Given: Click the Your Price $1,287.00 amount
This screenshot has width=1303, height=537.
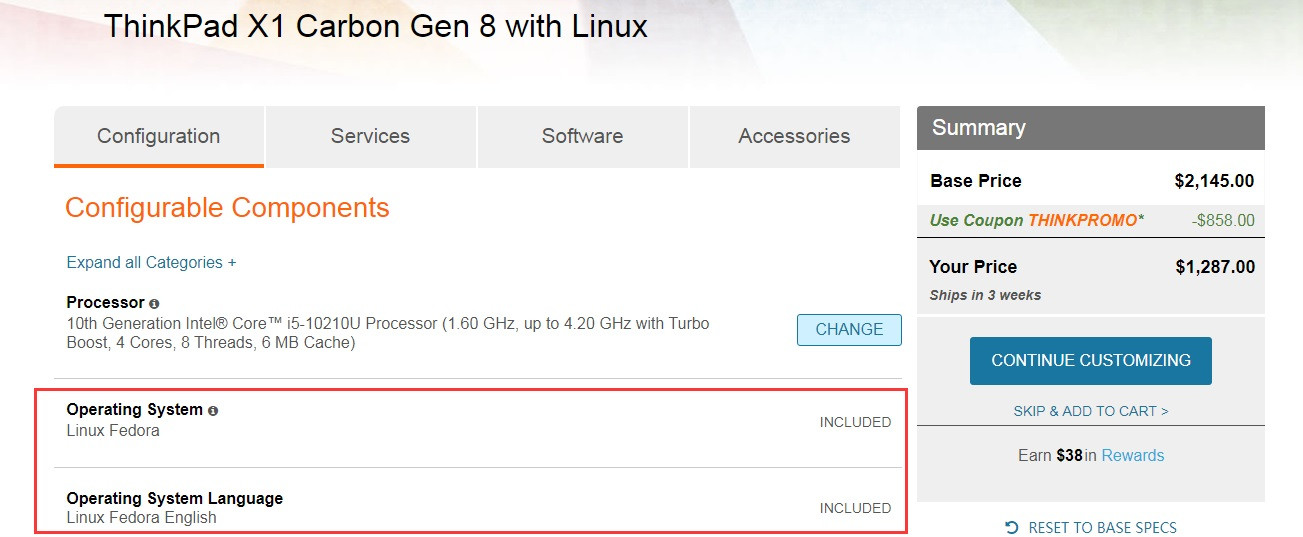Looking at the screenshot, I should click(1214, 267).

...

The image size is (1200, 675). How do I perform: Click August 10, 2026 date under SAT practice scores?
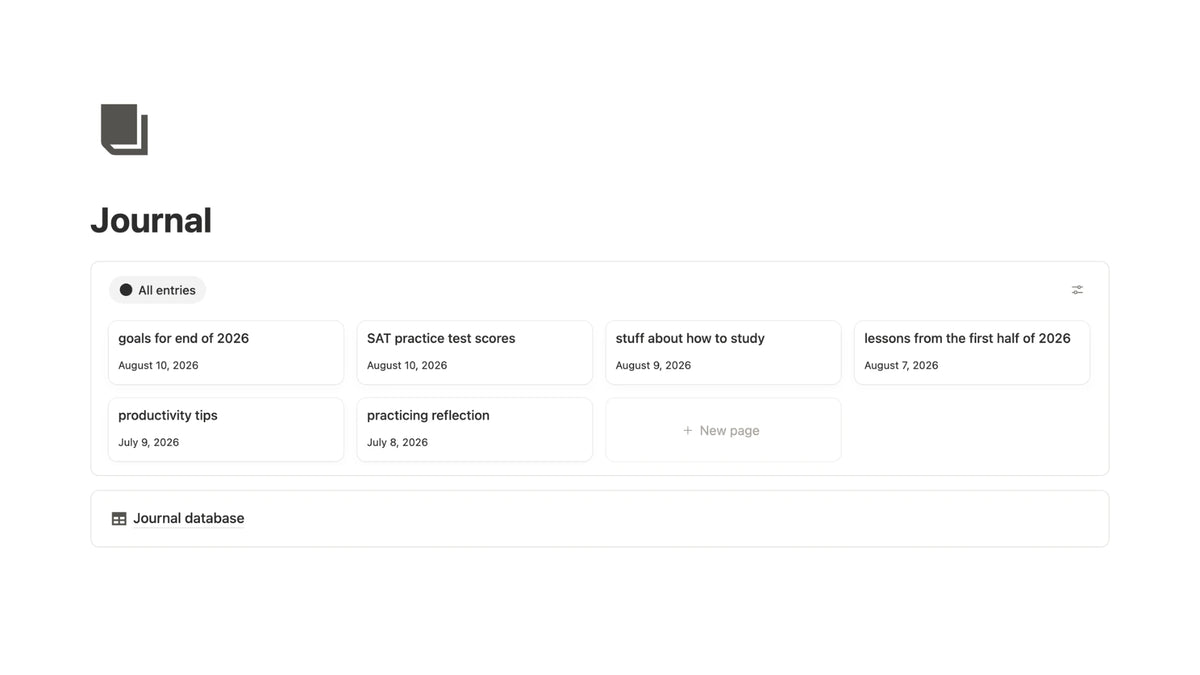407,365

...

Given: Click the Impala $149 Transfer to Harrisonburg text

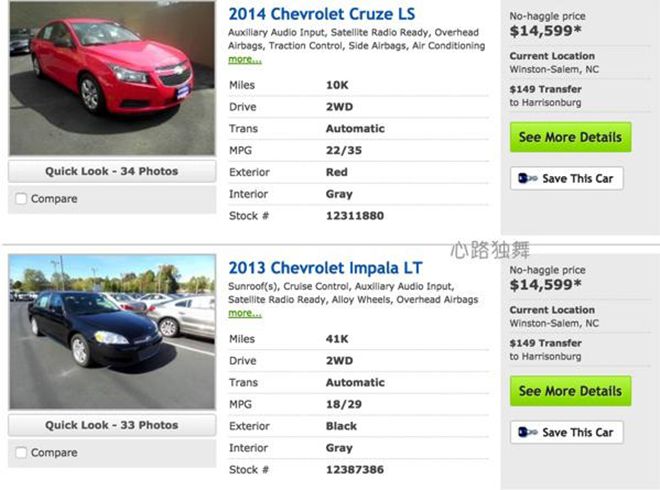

> Your assignment:
Go through the material line by line, tally each line containing "Given", and give the total only.

> Exercise answer:
2